The advantages of targeting the IL-15 pathway

The key advantage of NKTR-255 lies in its ability to harness the IL-15 pathway, which plays a crucial role in the development, function and survival of immune cells critical for tumour surveillance. Unlike IL-2, another cytokine with similar effects, IL-15 does not activate regulatory T cells (Tregs), which can dampen the immune response. Instead, IL-15 selectively supports effector cells like CD8+ T cells and NK cells, which are more directly involved in the anti-tumour immune response. This makes NKTR-255 a highly promising therapeutic agent, not only in the context of cancer treatment but also in other immune-related conditions.

Future developments

The next steps for NKTR-255 involve further clinical trials to assess its potential in other cancers.
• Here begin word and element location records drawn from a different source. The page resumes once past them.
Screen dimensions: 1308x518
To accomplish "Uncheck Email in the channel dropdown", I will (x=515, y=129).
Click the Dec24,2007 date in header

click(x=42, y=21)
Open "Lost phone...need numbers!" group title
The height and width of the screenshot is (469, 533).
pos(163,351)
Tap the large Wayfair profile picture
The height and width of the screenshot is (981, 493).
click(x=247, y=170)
Nektar is continuing its Phase I trial with AbelZeta to evaluate NKTR-255 in combination with tumour-infiltrating lymphocytes (TILs) for patients with advanced NSCLC. The company is also collaborating with Merck KGaA to investigate the molecule in combination with Bavencio for bladder cancer, with results expected shortly.

Zalevsky remains optimistic about the potential of NKTR-255: “All in all, the growing body of evidence highlights the broad applicability of our IL-15. As new data emerge, we continue to explore partnering options to continue the NKTR-255 development program.”

In conclusion, NKTR-255 represents a promising new approach to enhancing the effectiveness of CAR T-cell therapy and other immunotherapies. By targeting the IL-15 pathway and improving CAR T-cell persistence, NKTR-255 has the potential to address one of the most pressing challenges in cancer treatment and usher in a new era of more durable and effective immuno-oncology therapies.